**Text:**
┌──

23 out of 26 bypassed — bypass rate 88.4%
7 crash files remain in the folder. Anyone can clone it and reproduce the exact same results with this single command.
./gradlew fuzz
Case 2: @Acl ACL Verification Bypass PoC
The @Acl annotation was attached to a batch API. The design intent was access control based on an IP whitelist. However, the shopping tab batch controller had a pattern where HttpServletRequest was not declared as a parameter. For AOP to extract the IP, HttpServletRequest is required; without it, a RequestNotFoundException occurs, failing to reach the IP check logic itself.
I configured a Docker + Spring Boot environment in artifacts/poc/acl-bypass-test/. Executed by splitting the scenario into two.
Scenario A (With HttpServletRequest)
- HTTP 500 /
"ACL_DENIED: allowedIP=..., realIP=192.168.2.1" - IP verification performed ✅
- Denial reason logged ✅
Scenario B (Without HttpServletRequest — Shopping Tab Batch Pattern)
- HTTP 500 /
"UndeclaredThrowableException: unknown" - IP verification NOT performed ❌
- Denial reason unknown ❌
Business logic does not execute in either case. However, @Acl is not operating correctly either. It’s blocked by an exception without IP verification, opening up bypass possibilities the moment error handling logic changes. The reproduction method is one line.
bash test.sh http://localhost:18080
There’s no need to explain how different this is from the sentence “There is a discrepancy between design and implementation”.
artifacts/runtime/ — Evidence of Verification, Not “Verified”

└──

**Records supplied:**
┌──

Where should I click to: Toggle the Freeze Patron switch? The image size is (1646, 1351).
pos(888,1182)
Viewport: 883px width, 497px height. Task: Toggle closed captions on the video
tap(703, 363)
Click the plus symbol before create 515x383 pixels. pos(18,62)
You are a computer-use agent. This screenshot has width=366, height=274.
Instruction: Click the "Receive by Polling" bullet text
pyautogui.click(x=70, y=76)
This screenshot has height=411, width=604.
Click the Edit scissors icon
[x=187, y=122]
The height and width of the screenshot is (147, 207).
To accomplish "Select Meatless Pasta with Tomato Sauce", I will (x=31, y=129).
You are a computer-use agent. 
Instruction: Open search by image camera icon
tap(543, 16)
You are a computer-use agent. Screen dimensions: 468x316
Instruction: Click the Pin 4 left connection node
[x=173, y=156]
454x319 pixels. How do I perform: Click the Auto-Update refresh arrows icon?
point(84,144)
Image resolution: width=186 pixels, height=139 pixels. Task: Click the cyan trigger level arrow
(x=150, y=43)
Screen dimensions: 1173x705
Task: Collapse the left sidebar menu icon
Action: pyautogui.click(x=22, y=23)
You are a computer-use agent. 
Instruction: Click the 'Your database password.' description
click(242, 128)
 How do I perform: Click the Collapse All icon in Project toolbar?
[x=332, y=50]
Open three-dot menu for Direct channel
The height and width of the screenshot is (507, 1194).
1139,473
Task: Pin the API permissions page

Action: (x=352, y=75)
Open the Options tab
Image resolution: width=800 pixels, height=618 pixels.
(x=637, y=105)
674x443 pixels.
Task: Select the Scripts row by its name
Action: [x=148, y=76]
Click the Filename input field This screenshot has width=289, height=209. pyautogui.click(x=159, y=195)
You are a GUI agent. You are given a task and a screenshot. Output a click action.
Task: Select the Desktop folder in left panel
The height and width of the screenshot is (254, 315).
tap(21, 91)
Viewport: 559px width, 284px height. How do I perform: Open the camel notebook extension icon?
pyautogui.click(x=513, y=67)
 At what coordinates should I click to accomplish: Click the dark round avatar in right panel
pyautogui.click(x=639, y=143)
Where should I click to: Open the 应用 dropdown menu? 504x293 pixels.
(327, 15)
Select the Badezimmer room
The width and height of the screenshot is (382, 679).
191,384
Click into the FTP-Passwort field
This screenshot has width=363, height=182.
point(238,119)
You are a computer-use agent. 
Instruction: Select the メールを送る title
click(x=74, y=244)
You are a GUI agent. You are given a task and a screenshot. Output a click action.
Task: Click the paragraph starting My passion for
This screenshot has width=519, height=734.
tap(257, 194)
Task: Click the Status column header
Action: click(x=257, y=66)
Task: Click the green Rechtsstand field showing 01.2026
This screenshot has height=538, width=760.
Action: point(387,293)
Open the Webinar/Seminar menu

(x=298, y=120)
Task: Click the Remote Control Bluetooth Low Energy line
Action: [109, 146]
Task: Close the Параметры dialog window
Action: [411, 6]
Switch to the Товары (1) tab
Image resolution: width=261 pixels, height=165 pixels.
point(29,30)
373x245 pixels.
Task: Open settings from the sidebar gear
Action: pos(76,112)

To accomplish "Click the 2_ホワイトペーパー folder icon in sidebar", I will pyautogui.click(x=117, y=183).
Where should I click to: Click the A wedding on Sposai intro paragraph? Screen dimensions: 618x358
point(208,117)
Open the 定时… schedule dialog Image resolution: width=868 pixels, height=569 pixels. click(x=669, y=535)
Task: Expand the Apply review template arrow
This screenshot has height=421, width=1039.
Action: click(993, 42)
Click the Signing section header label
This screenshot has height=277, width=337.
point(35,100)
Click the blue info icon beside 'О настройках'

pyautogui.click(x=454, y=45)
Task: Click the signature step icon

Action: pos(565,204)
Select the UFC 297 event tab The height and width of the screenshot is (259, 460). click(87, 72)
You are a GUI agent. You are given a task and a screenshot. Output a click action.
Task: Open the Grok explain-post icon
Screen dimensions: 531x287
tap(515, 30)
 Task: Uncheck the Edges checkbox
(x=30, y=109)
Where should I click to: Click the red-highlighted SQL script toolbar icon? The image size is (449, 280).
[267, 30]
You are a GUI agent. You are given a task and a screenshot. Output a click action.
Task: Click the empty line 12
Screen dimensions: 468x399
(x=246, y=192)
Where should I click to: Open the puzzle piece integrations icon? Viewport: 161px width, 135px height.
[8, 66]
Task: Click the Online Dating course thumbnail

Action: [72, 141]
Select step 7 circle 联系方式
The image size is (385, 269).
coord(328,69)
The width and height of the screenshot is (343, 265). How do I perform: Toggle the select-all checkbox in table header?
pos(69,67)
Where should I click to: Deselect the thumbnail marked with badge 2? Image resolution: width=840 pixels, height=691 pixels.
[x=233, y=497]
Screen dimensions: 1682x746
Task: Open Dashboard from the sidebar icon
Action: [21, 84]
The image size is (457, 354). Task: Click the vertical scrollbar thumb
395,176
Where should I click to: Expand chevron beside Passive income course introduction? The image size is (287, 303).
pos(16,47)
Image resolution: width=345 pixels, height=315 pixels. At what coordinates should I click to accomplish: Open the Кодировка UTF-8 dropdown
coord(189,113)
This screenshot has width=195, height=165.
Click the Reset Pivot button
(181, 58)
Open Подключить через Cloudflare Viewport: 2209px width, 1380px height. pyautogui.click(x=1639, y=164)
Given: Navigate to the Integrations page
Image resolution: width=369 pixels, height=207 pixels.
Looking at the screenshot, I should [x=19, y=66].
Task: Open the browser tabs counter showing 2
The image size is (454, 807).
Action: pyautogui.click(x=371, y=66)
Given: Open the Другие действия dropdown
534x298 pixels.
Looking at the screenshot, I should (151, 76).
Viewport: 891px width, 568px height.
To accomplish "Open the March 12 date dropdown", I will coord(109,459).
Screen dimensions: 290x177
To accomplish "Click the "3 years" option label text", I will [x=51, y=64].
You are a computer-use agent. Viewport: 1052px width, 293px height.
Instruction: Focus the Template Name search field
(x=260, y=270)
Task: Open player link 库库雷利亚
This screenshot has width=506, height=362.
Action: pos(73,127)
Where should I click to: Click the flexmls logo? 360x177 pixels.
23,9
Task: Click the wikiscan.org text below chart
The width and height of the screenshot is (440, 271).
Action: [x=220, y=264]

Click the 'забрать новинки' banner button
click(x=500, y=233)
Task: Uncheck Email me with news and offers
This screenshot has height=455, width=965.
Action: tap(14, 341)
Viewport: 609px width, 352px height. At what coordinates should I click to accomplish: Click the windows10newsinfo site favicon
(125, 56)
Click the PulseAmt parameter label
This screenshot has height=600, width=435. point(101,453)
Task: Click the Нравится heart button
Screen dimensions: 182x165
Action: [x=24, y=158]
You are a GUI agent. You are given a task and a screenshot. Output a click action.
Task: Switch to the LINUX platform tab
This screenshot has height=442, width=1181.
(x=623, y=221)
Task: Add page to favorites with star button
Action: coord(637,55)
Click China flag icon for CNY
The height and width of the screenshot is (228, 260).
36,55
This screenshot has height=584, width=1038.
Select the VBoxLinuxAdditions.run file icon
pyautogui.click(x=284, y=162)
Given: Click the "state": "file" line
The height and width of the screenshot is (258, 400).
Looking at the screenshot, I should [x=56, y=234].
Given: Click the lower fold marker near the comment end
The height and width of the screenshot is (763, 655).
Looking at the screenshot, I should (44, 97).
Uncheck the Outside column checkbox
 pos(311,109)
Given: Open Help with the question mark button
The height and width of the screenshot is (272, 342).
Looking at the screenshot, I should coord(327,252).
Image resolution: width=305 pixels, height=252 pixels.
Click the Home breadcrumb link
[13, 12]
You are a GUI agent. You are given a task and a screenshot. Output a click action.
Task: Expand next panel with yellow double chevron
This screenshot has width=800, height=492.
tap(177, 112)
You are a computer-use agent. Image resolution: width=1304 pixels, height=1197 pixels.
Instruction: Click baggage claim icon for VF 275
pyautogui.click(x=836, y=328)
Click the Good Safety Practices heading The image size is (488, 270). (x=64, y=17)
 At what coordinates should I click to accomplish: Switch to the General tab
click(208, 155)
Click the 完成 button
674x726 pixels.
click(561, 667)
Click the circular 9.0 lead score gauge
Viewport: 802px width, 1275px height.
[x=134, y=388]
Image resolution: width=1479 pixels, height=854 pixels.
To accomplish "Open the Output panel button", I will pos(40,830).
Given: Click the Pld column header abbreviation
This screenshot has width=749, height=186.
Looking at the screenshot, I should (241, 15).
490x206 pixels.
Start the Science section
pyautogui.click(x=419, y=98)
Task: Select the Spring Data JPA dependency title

└──

**Task description:** Continue the write-up on the @Acl bypass proof of concept from the point where it stops, picking up after its last line.

**Output of the exercise:**
I verified if a commercial Redis was open via TCP internally. I did not attempt authentication—following the non-destructive principle, attempting authentication wasn’t necessary to prove risk.
172.29.2.1:7000 OPEN
172.29.2.2:7001 OPEN
172.29.2.3:7000 OPEN
172.29.2.3:7001 OPEN
Reachable to 4 out of 6 nodes. spring.redis.password unset. The curl command and actual response headers are saved as files. The result itself is in the project instead of just the words “I checked”.
handoff-plan.md — So the Next Diagnostician Doesn’t Start From Scratch
Organized into a matrix detailing which scenarios were confirmed in code, what awaits dynamic verification, and what was explicitly excluded from this scope. Follow-up tasks are divided into Phase A / B / C, complete with prerequisites and expected outputs.
The target analysis repository is pinned via commit hash. Even 6 months later, I can reproduce exactly what I looked at to make my decision.
In a Word report, all of this was text. In a project, it’s executable, reproducible, and version-controlled.
AI Made This Possible
To be honest, this approach was practically difficult without AI.
Structuring analysis content into documents, converting vulnerability scenarios into test cases, and drafting PoC codes—doing this alone would exceed the time spent on actual diagnostics. AI entirely changed the speed of dumping unstructured analysis results from my head into a project structure.
Using AI merely as a “tool to write pretty reports” results in a Word report slightly better than a normal Word report. However, when used as a tool to structure diagnostic knowledge, the story changes.
Conclusion
The problem with security diagnostics wasn’t the format.
It wasn’t that we changed to Excel because Word was bad. It wasn’t that we changed to a portal because Excel was bad. As long as diagnosis is treated as a document, changing formats invariably hit the same wall.
Diagnostic results must be evidence, not claims. Evidence must be reproducible. Reproducible evidence comes in files, and files are version-controlled.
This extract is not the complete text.